How Does the Stock Market Work?

The stock market plays a part in everyone’s daily lives, yet Wall Street is still one of the most mystifying places on planet earth.

The stock market serves three vital purposes:

  1. Helps companies raise capital – Companies raise money by selling shares in an IPO or secondary offering in which the company sells shares of stock in exchange for cash needed by the business to expand, pay down debt, or simply cover on-going expenses.
  2. Provides liquidity – The stock market serves as a place where people can buy or sell ownership of companies quickly and inexpensively. Whereas you might spend years trying to find a buyer for a 50% stake in a McDonald’s franchise, billions of dollars of McDonald’s stock is sold each day on the stock market. You can find a buyer for a partial share of a company listed on a stock exchange much faster than you can for a private company.
  3. Gives reference point to investors – The stock market is a great reference tool for investors to examine what private companies might be worth. It also provides a historical guide for what’s “normal” in valuing businesses.

Stock Market

 

The Business of Wall Street

Every company starts out small. Walmart was once a single store with only a handful of employees. Now it is one of the largest companies in the world.

As businesses grow, they need capital. Typically, small businesses get bank loans or investments from friends and family. Friends and family and small bank loans are a great source of financing from day one, but a growing business will need more and more money for expansion.

Today, most businesses start selling stock privately before doing it publicly. Young businesses start selling shares to venture capitalists, who fund risky new businesses. Venture capitalists are in the specialty of investing in small startup businesses. The venture capitalist’s’ goal is to invest in fast-growing young companies for eventual sale to another investor.

Selling out of a billion-dollar company is difficult if you cannot raise funds from hundreds of thousands, if not millions or billions, of people. So once a company starts to mature and no longer matches the desired traits of early investors, it goes public. It sells shares to the public, not private investors, to raise capital or to pay off early investors on the stock market. When companies go public, they do so on Wall Street.

There are three reasons a company goes public:

  1. Bring in more investors and potentially more capital.
  2. Allow early investors to sell their stock.
  3. Use the stock market as a mechanism to manage a growing base of shareholders.

When companies list on the stock market, they often do so by selling shares of the company to raise new money. Also, early investors who want out of the company sell their shares as part of an initial public offering.

Companies may later issue more stock on the stock market as part of a secondary offering in which they issue new shares to raise much needed cash. (This usually happens when companies cannot borrow money for whatever reason – bad financial history, weakness, or simply for the fact they already have all the debt that the company could possibly manage.)

◆ ◆ ◆

■ Work instruction a:
Retype the listing below word for word, starting with the line that contains "Identify the location of altitude-ylabel: GC" and going on through the line that contains "x-tick-label: [ -3,75%".

[Stored records]
◆ ◆ ◆

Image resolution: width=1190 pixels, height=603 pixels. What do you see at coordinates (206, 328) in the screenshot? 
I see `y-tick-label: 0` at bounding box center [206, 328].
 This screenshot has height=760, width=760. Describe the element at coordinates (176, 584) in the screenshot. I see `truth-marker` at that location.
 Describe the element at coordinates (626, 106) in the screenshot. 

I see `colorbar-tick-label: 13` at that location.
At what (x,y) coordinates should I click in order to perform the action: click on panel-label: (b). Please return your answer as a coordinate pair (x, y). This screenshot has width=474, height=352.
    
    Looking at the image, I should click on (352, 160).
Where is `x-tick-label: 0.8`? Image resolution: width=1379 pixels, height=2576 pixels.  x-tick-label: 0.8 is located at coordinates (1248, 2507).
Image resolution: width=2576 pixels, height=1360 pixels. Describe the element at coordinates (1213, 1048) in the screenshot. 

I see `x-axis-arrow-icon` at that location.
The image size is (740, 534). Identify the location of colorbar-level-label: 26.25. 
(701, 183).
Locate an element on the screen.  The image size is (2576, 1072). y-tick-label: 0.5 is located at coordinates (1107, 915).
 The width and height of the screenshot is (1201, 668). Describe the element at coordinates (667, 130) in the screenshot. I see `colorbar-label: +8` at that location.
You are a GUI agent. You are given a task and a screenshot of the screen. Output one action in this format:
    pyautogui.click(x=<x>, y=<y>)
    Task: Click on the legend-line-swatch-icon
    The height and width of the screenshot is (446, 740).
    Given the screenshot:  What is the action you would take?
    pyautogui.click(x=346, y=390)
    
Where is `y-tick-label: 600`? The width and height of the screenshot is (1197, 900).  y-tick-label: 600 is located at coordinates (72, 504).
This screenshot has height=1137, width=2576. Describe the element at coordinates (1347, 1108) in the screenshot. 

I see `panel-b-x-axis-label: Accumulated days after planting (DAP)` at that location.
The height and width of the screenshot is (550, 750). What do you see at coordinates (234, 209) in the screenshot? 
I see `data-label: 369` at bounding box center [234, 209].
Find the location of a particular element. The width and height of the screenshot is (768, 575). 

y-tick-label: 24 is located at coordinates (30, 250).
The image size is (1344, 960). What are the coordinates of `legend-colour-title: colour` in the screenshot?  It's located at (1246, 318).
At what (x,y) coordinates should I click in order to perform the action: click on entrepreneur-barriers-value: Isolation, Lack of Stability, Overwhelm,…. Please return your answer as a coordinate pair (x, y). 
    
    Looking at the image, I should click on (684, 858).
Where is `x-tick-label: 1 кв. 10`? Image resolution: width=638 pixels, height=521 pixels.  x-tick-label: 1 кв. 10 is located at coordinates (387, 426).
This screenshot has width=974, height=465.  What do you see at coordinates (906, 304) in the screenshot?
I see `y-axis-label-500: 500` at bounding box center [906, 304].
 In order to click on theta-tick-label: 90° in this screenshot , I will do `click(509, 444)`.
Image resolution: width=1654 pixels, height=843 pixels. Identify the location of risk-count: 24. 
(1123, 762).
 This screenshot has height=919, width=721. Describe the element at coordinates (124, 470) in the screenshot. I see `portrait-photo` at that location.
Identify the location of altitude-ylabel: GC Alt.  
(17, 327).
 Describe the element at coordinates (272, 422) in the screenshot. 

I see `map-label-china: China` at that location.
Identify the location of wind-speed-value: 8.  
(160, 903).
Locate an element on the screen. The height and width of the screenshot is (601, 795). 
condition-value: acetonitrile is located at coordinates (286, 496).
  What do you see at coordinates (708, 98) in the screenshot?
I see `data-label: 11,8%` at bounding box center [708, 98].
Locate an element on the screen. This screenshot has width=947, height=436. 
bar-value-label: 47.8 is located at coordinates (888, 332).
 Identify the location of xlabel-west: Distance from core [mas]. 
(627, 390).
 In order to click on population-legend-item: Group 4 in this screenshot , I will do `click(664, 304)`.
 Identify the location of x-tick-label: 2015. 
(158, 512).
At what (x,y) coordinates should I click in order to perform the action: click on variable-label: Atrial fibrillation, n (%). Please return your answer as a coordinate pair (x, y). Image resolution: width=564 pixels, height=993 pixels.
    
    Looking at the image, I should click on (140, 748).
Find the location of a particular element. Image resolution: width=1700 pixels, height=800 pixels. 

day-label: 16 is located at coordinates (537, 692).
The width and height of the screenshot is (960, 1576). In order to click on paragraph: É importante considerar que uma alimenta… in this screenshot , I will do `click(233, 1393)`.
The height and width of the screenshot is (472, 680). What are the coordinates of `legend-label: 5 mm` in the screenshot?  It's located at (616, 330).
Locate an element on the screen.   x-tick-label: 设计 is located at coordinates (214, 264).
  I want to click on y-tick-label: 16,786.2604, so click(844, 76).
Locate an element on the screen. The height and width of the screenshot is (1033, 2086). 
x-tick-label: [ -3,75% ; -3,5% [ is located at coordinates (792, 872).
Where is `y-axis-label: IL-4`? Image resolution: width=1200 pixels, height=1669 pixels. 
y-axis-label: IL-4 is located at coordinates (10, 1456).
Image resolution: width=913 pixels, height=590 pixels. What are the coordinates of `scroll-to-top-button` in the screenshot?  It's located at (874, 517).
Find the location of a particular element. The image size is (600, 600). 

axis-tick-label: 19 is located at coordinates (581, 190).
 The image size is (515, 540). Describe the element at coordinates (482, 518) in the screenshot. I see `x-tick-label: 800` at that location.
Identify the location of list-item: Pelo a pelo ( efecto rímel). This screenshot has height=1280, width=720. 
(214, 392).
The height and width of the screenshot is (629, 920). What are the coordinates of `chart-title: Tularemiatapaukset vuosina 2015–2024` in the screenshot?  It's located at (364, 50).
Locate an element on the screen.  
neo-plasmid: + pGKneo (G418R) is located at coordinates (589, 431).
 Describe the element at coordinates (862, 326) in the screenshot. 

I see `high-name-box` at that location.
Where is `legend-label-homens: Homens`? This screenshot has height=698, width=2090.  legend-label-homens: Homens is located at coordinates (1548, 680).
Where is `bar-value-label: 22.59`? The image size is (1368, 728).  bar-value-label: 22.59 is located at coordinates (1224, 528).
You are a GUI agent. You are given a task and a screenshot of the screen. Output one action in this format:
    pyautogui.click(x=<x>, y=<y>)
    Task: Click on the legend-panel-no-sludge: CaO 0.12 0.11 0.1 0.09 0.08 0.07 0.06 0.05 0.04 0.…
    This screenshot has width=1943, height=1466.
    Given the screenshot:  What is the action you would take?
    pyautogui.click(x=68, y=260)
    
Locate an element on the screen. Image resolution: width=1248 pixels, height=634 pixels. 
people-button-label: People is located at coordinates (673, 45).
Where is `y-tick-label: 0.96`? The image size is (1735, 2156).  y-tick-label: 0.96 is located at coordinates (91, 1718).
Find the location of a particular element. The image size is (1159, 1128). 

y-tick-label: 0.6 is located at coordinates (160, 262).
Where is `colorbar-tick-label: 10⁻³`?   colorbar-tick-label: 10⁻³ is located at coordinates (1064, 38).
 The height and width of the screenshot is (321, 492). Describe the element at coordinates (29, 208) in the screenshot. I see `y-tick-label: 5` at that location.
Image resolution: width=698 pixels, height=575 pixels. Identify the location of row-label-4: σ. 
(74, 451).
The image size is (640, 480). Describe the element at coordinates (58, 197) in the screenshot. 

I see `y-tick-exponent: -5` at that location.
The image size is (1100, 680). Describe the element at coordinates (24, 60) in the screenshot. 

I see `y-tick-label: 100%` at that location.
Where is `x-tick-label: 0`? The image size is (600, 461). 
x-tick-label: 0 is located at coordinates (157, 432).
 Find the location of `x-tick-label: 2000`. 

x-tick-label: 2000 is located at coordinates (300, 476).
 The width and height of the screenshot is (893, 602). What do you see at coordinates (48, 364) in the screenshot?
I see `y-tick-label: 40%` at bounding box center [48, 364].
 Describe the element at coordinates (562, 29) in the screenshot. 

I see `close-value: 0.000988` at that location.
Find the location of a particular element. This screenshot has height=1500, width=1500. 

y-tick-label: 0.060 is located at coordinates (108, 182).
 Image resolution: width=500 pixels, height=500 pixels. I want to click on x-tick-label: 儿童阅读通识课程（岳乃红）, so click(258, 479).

◆ ◆ ◆

■ Work instruction b:
Pick up the article on how the stock market works right after its last sentence and keep writing.

■ Your response a:
Identify the location of altitude-ylabel: GC Alt.  
(17, 327).
 Describe the element at coordinates (272, 422) in the screenshot. 

I see `map-label-china: China` at that location.
Identify the location of wind-speed-value: 8.  
(160, 903).
Locate an element on the screen. The height and width of the screenshot is (601, 795). 
condition-value: acetonitrile is located at coordinates (286, 496).
  What do you see at coordinates (708, 98) in the screenshot?
I see `data-label: 11,8%` at bounding box center [708, 98].
Locate an element on the screen. This screenshot has width=947, height=436. 
bar-value-label: 47.8 is located at coordinates (888, 332).
 Identify the location of xlabel-west: Distance from core [mas]. 
(627, 390).
 In order to click on population-legend-item: Group 4 in this screenshot , I will do `click(664, 304)`.
 Identify the location of x-tick-label: 2015. 
(158, 512).
At what (x,y) coordinates should I click in order to perform the action: click on variable-label: Atrial fibrillation, n (%). Please return your answer as a coordinate pair (x, y). Image resolution: width=564 pixels, height=993 pixels.
    
    Looking at the image, I should click on (140, 748).
Find the location of a particular element. Image resolution: width=1700 pixels, height=800 pixels. 

day-label: 16 is located at coordinates (537, 692).
The width and height of the screenshot is (960, 1576). In order to click on paragraph: É importante considerar que uma alimenta… in this screenshot , I will do `click(233, 1393)`.
The height and width of the screenshot is (472, 680). What are the coordinates of `legend-label: 5 mm` in the screenshot?  It's located at (616, 330).
Locate an element on the screen.   x-tick-label: 设计 is located at coordinates (214, 264).
  I want to click on y-tick-label: 16,786.2604, so click(844, 76).
Locate an element on the screen. The height and width of the screenshot is (1033, 2086). 
x-tick-label: [ -3,75% ; -3,5% [ is located at coordinates (792, 872).

■ Your response b:
How Stocks Work

When you buy a share of stock, you own partial ownership in a company. Having ownership in a company gives you a right to vote on shareholder proposals, and a right to the profits that the company earns.

You are part owner in any company that you invest in. This does not give you the right to make decisions like a dictator; you’ll need to own 51% for that. Rather, owning part of a company gives you part of the influence in how a company is ran and managed. Most importantly, owning a share of stock gives you part of the company’s future profits.

There are two ways that stocks can make money for their owners:

  1. Dividends – Companies can pay out all or part of their earnings to shareholders in the form of cash, known as a dividend.
  2. Capital appreciation – Companies often rise in value as they grow and accumulate assets. Thus, stocks rise proportionately with the rise in the value of the whole company.

In general, fast growing companies do not pay dividends as such businesses would prefer to reinvest that money in growing their business. Investors will profit from the appreciation in the company’s value, however, as it grows.

Older and more mature businesses usually pay dividends because they cannot invest all of their earnings into continued expansion. Investors in mature businesses will profit from dividends and increases in the stock’s value as the company slowly grows or accumulates assets.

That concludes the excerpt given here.